[Collected data]
BEGIN

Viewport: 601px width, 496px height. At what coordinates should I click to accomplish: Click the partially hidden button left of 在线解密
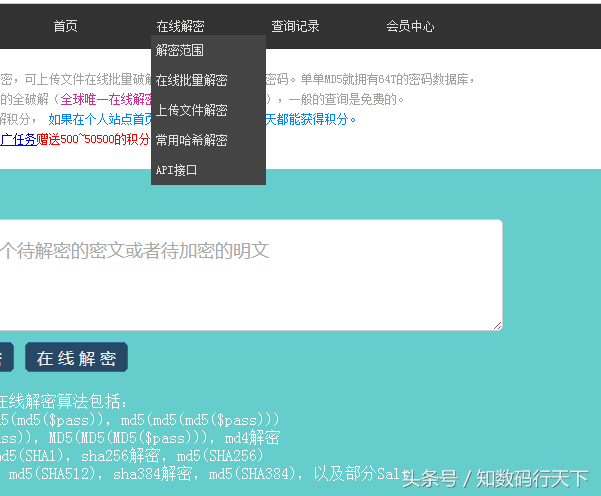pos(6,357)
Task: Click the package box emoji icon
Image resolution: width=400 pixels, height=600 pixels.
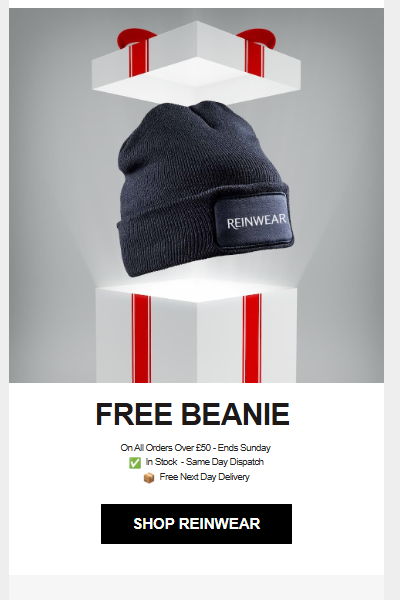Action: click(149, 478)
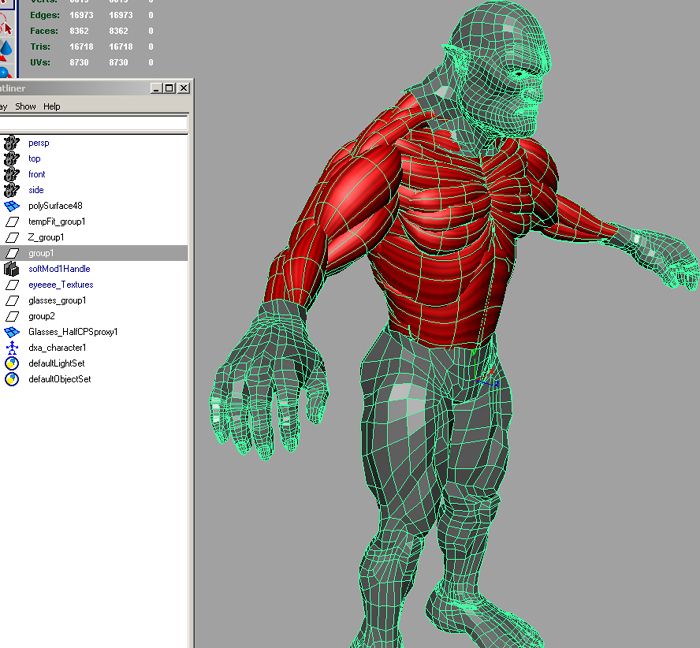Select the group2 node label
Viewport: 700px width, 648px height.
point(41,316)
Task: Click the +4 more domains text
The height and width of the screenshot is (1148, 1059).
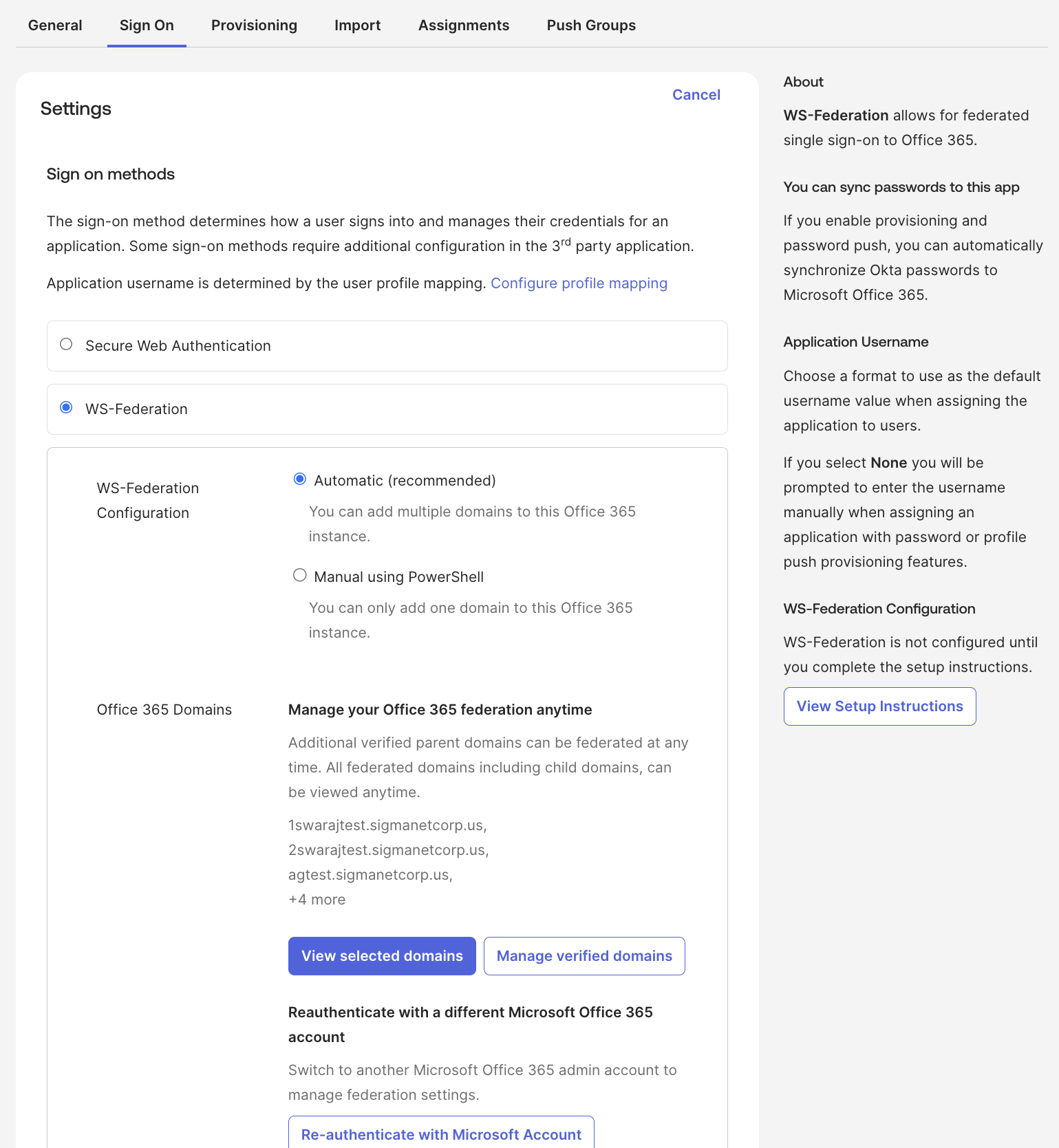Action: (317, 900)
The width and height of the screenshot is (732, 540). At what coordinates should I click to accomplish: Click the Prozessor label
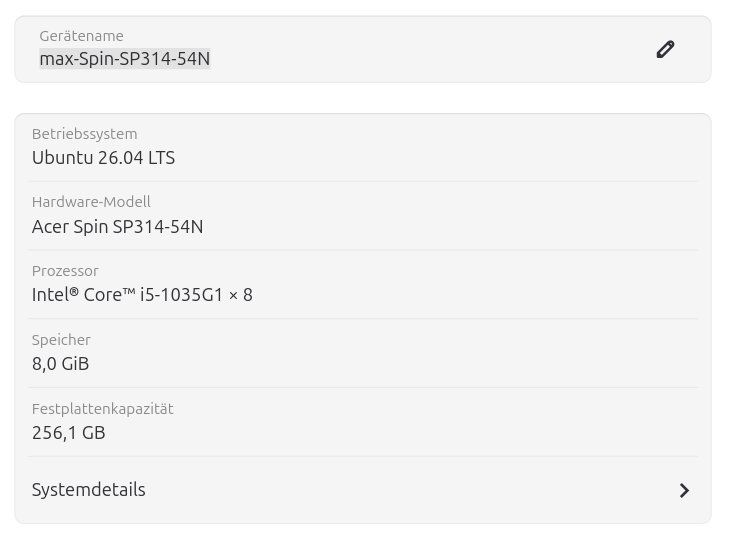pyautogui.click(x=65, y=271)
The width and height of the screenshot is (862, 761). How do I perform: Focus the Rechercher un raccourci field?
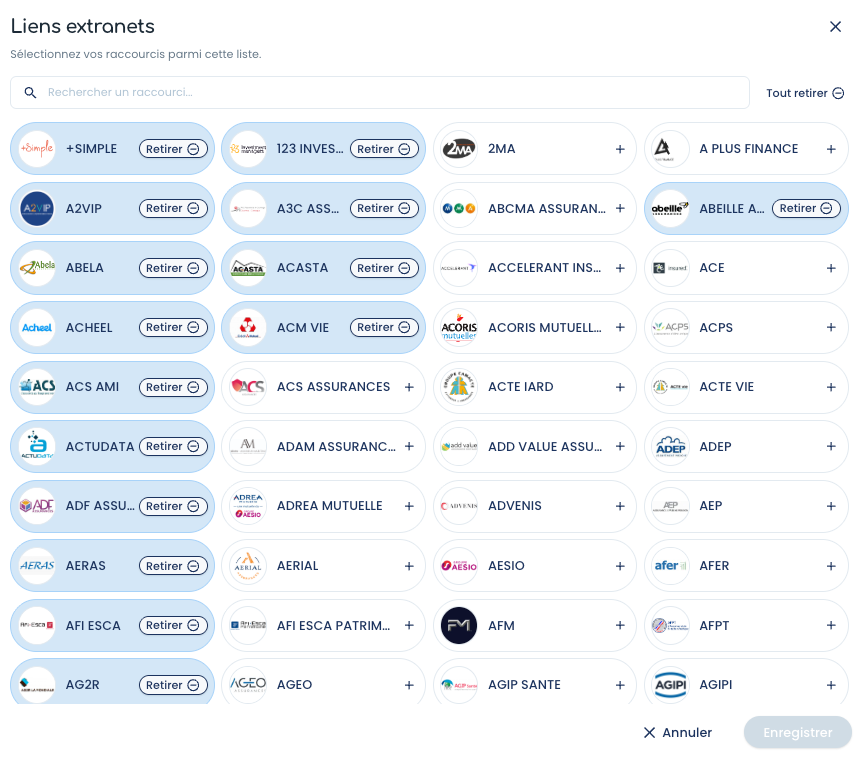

END

Task item: The answer must be the lines above from the line that contains "The width and height of the screenshot is (732, 540)." to the final line of the data, word for word, with no pictures.

Finished exercise:
The width and height of the screenshot is (732, 540). At what coordinates should I click to accomplish: Click the Prozessor label
pyautogui.click(x=65, y=271)
The width and height of the screenshot is (862, 761). How do I perform: Focus the Rechercher un raccourci field?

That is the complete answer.